**What to work on:** Excluding pictures, what does the listing below contain from the line with "The image size" up to and including the line with "This screenshot has", word for word?

**Supplied material:**
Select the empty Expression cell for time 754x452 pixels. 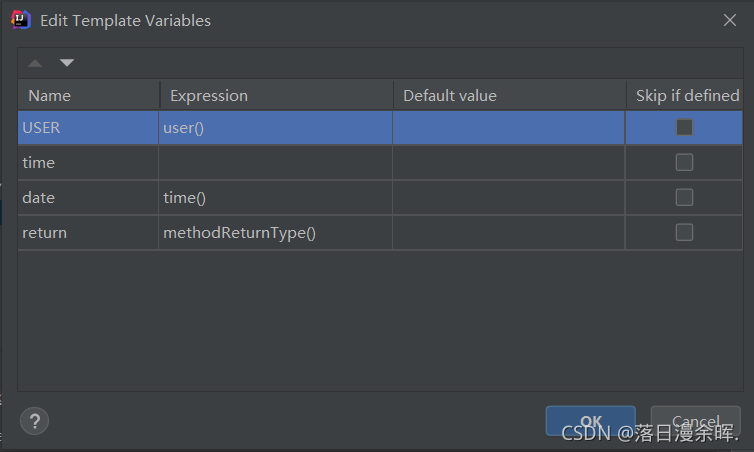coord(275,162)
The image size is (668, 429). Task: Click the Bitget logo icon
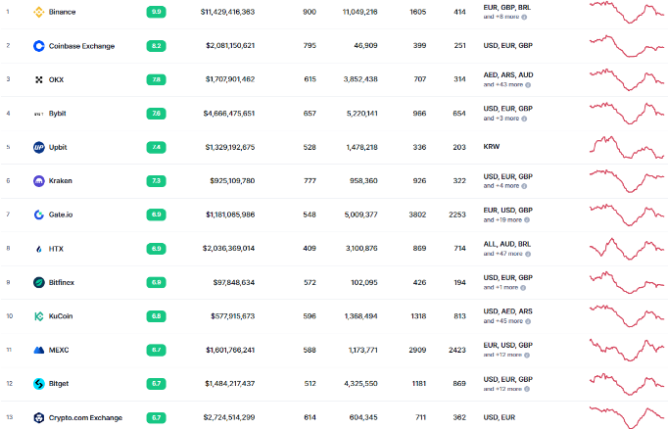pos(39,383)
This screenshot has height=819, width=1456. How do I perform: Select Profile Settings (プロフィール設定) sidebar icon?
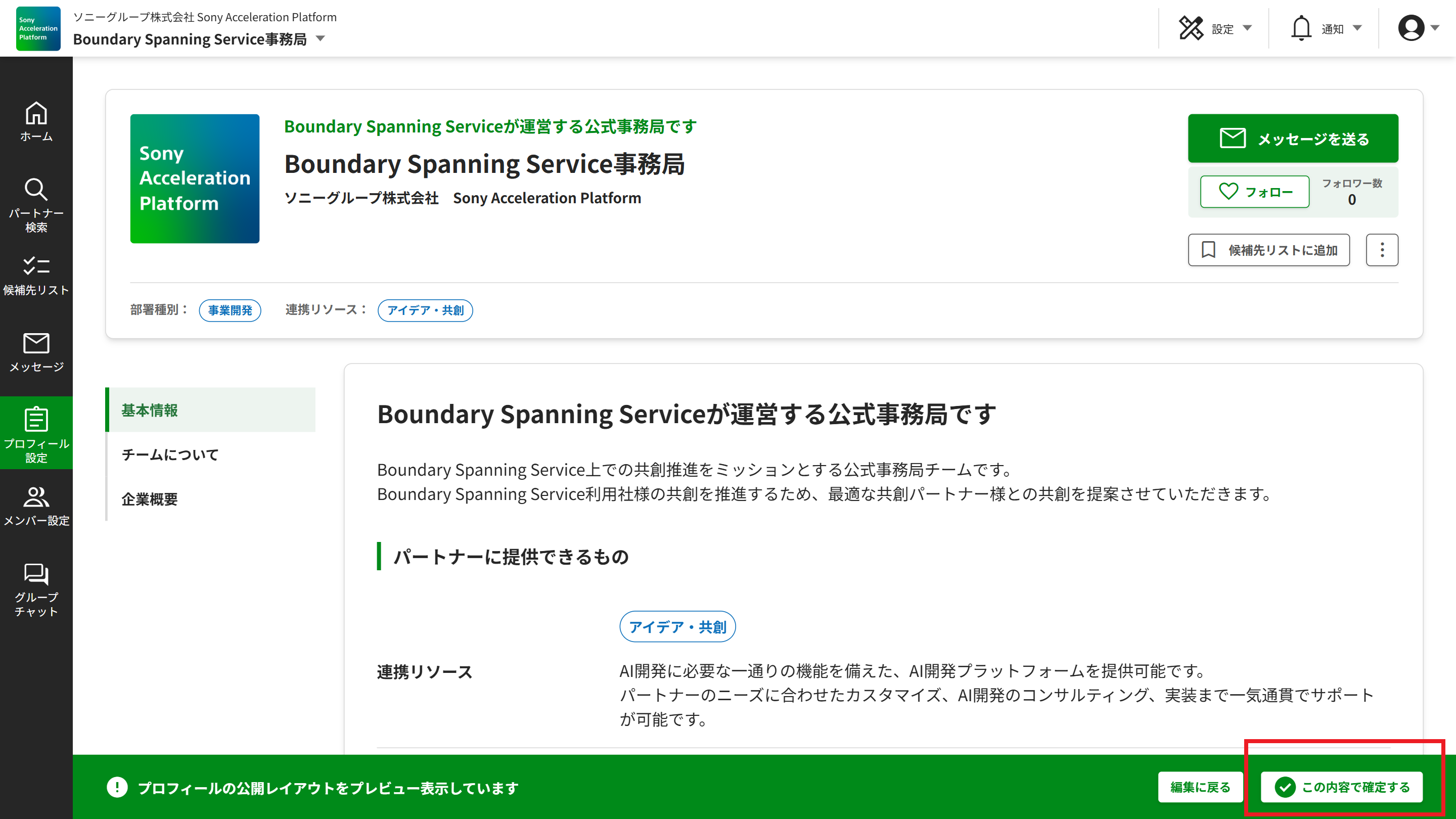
* * *
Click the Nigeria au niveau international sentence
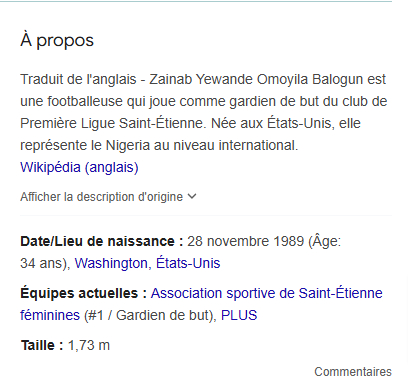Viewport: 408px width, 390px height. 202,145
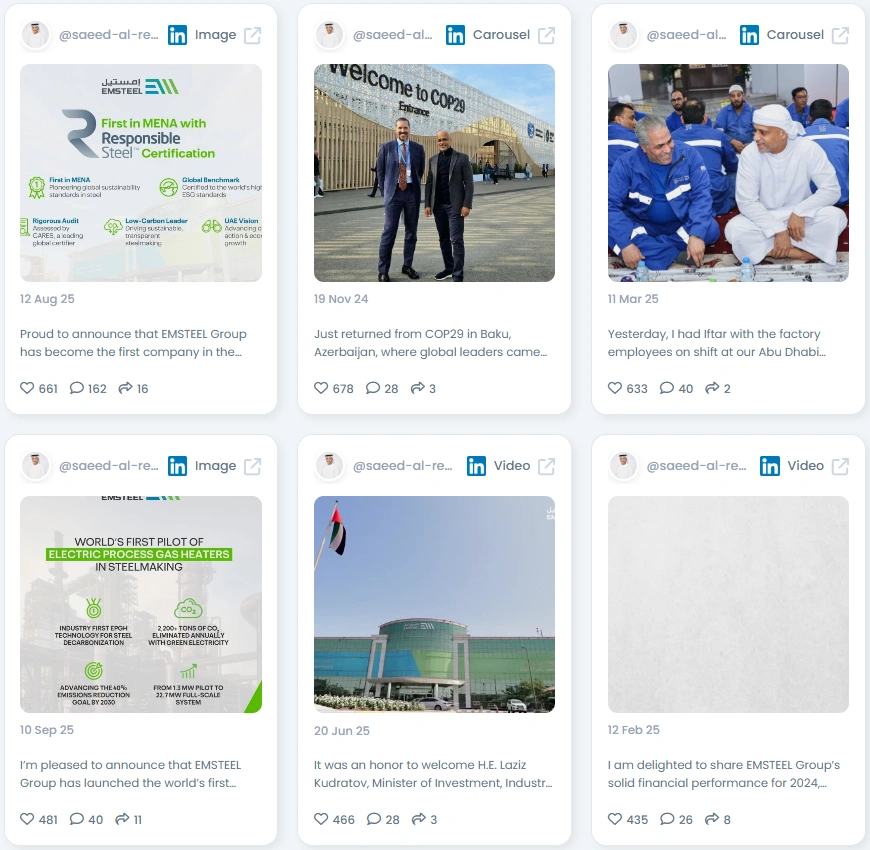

**Answer below:**
The image size is (668, 429). Task: Click the Bitget logo icon
pos(39,383)
This screenshot has height=819, width=1456. How do I perform: Select Profile Settings (プロフィール設定) sidebar icon?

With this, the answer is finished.